The Parthenon by Mary Beard
Author:Mary Beard
Language: eng
Format: mobi, epub
ISBN: 9780674010857
Publisher: Profile Books
Published: 2003-02-25T00:00:00+00:00
‘LARGER THAN I REMEMBERED, & BETTER HELD TOGETHER’
When Virginia Woolf encountered the Parthenon again in 1932, more than 25 years after her first visit, she reflected in her diary on what had changed. ‘Yes, but what can I say about the Parthenon – that my own ghost met me, the girl of 23, with all her life to come: that; and then, this is more compact & splendid & robust than I remembered. The yellow pillars – how shall I say? gathered, grouped, radiating there on the rock … The Temple like a ship, so vibrant … It is larger than I remembered, & better held together.’ Woolf was righter than she knew. Although her diary entry suggests that she put the changes down to the tricks of memory or the effects of maturity, in the years between her two visits the Parthenon had been substantially rebuilt. It really was ‘more splendid & robust … larger & better held together’ than it had been in 1906.

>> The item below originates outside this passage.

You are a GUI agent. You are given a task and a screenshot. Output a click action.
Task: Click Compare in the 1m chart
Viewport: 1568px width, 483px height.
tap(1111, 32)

For side by side with the policy of clearance and excavation went a sporadic programme of reconstruction of the fifth-century monuments. The most extreme example was the little temple of Victory (Athena Nike), built between 427 and 423 BC, on a parapet high up on the right of the entrance to the Acropolis. This had been completely dismantled by the Turks in 1686 to build defences against the invading forces of the Holy League. It was put together again from scratch immediately after the War of Independence, as the very first major restoration project of the new state. It was taken apart and reassembled again in the 1930s, and is now undergoing its third total reconstruction. In what sense it is the same building as that erected 2,500 years ago is very hard to say.
The restoration campaigns on the Parthenon were less radical, but they significantly changed the overall appearance of the building, creating a much less ruined ruin. In 1834, when young King Otto sat on his throne in the temple to listen to Klenze’s speech, the building was in its most dilapidated state ever – the clusters of columns at its two ends separated by a vast gaping hole. Through the nineteenth century there were occasional efforts to put some missing sections back in place. In the 1840s, for example, four lost columns in the north colonnade, and one in the south, were partially rebuilt from pieces lying around the site; and 158 blocks were put back on to the walls of the interior rooms, infilling where necessary with modern red brick. But the major interventions came early in the twentieth century, prompted by an earthquake which damaged the building in 1894, as well as by a series of political crises that made an ostentatious investment in the greatest legacy of classical Greece seem a useful piece of public relations. The first round of repairs was finished in 1902; it was relatively modest and was carried out under the aegis of an international committee of advisers who recommended no full-scale reconstruction.